Feb 052012
 

Im Jahr 2005 habe ich mit Björn Dieding von xrow bei meinem damaligen Arbeitgeber Mobotix das Web-CMS ez publish eingeführt, das als eine der umfangreichsten PHP-Anwendungen gilt. Für eine PHP-Anwendung war es damals schon recht schlüssig konzipiert und vor allem sehr Feature-reich. Und es kamen ständig neue Features hinzu, viele davon open source. Herr Dieding erklärte mir, dass das in Norwegen so üblich sei: Sowohl öffentliche als auch private Auftraggeber benötigen ein Feature, z.B. eine Kalenderkomponente oder ein Shopsystem, und lassen es bei ez.no entwickeln (also zahlen dafür). Dann erlauben sie ez.no, es der Allgemeinheit zur Verfügung zu stellen.

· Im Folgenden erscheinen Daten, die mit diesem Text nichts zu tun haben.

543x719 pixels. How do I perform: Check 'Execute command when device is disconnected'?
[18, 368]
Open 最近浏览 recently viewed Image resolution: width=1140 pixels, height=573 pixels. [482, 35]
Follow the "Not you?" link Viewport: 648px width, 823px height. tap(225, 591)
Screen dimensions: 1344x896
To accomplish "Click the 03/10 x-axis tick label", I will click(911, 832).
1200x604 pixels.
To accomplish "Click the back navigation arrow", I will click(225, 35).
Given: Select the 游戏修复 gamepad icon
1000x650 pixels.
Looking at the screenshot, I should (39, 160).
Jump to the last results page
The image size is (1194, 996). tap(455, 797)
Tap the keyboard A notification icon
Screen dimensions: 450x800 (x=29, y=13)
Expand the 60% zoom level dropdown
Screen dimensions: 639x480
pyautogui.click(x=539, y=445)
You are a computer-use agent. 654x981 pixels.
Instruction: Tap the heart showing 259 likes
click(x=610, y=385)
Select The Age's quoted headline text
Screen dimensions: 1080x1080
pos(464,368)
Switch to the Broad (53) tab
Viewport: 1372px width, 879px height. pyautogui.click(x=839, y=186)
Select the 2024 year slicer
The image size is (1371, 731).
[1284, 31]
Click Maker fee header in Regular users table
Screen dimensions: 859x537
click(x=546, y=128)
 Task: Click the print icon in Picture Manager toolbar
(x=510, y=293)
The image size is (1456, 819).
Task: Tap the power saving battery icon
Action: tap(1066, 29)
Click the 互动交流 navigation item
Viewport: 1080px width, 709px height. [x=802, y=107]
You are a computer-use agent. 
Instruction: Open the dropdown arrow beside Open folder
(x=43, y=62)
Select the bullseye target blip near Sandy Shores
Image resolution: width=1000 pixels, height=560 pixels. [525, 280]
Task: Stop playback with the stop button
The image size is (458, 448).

Würden deutsche Kunden (und hier habe ich vor allem meine momentanen Kunden, die Verlage, im Blick) ähnliches tun? Wahrscheinlich nicht. Zum einen sitzen die Petro-Kronen hier nicht so locker wie in Norwegen. Aber ich glaube, der allgemeine Wohlstand ist nicht der Hauptgrund für den vermeintlichen Altruismus der Norweger. Vielmehr ist es die nüchterne Betrachtung, sowohl auf Kunden- als auch auf Softwareanbieter-Seite, dass ein nichtexklusiv weiterentwickeltes Produkt deutlich stabiler und umfangreicher wird, als man es für das gleiche Geld exklusiv erhalten würde.